И в тот же миг лепрекон всадил в ногу Эны шило! Она забыла про его руки — вот дура! Теперь он хохотал, глядя, как она выплясывает перед ним танец одноногого!
— Да, Эйнит Долвей,
Эна перестала тереть ужаленную шилом икру и, забыв про боль, топнула ногой, показывая полную решимость потрепать наглеца по новой.
— Я не пойду к королеве!
— Тогда тебя отведут к ней силой!
Эна выбросила вперед руку с кулаком, но лепрекон ловко отпрыгнул в сторону и наступил на сбившее его яйцо. Хруст получился таким пронзительным, что Эна зажала уши ладонями, но в них точно пчелиный улей залетел.
— О, нет!
Эна догадалась, что слышит шаги фейри. Бесчисленных фейри. Она в панике ринулась вперед, еще не совсем соображая, куда бежит. Жужжание настигало ее, хлестало в спину точно кнутом. Оглушенная, она даже не вырвала руку, когда ее схватил лепрекон.
— Быстрее! Неужели не можешь бежать быстрее!

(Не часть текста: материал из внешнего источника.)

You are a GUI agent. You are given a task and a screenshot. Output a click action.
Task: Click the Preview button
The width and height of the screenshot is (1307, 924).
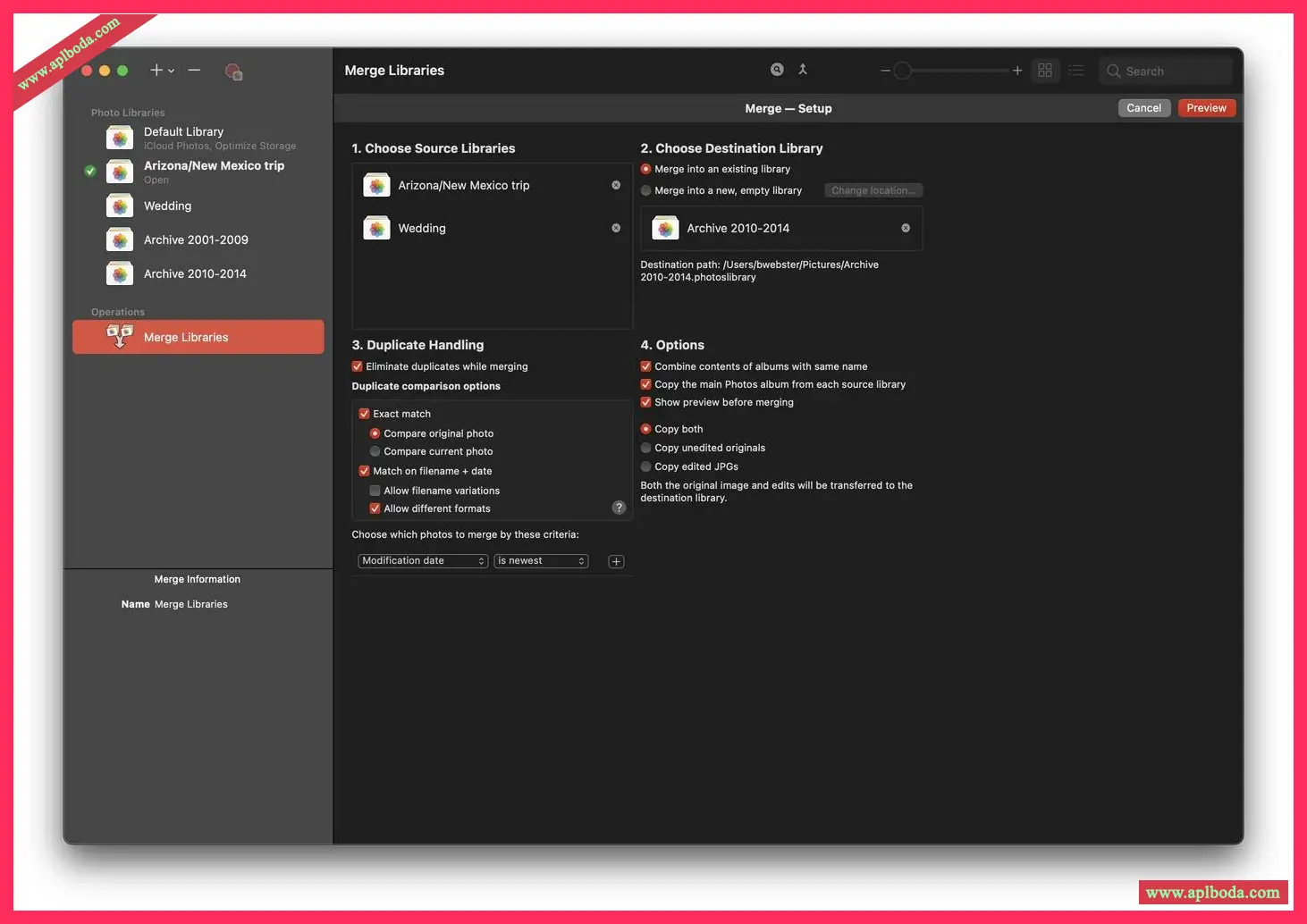click(1206, 107)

Она уже не чувствовала ног и испугалась, что ее уже подхватили сильные руки маленьких человечков, но нет, это ветер свистал в ушах, а вот и первые капли дождя... Она уже давно должна была добежать до каменной стены — неужели перескочила и не заметила? Оглядываться некуда. Только вперед. Через поле. К лесу. За лепреконом...
— Все! Не могу больше!
Это закричала не она. Это он свалился в дорожную пыль и замер. Эна склонилась над ним и затрясла за плечо, но лепрекон остался неподвижен.
— Умер, что ли? — ахнула она.
Но тот враз очнулся и сел.
— Размечталась! Все. Дальше я провожать тебя не буду. Бежать за лошадью — это не мое! Все... Фу...
Лепрекон едва дух переводил, и Эна решила не отчитывать его за лошадь! Не глупой же коровой назвал, в конце-концов!
— А я уж подумал, что и в третий раз ничего не получится.
Эна обернулась на голос и осела в пыль. Туда, где минуту назад валялся лепрекон. Над ней возвышался человек в красном плаще. Тот самый, который растоптал листок с портретом лисицы. Его же в другой раз Дилан скинул с лошади. Да вот и сама лошадь. В третий раз ей придется справляться самой. Она вытащила вистл, но ягоды просыпались мимо в пыль, и она не успела их поймать — они исчезли под кроссовками лепрекона.
— Благодарю! — незнакомец едва заметно кивнул сапожнику и протянул Эне руку.
— В третий раз я приглашаю тебя, юная леди, на прогулку и обещаю вернуть тебя в твой мир в целости и сохранности. После такого обещания мне крайне неприятно твое недоверие. Иди же ко мне, дитя! Я подсажу тебя в седло.
Эна покорно протянула руку, завороженная голосом незнакомца. Он был с ней почти одного роста — может, чуть меньше, из-за высокой шляпы не разберешь. Лицо и глаза такие же неживые, как и у Лориэль. Однако же он тоже был прекрасен, как высеченная из мрамора статуя. Он сжал ее пальцы, и в следующее мгновение Эна уже сидела в седле, а он был сзади, и его руки, обхватив ее дрожащее тело, крепко взялись за поводья.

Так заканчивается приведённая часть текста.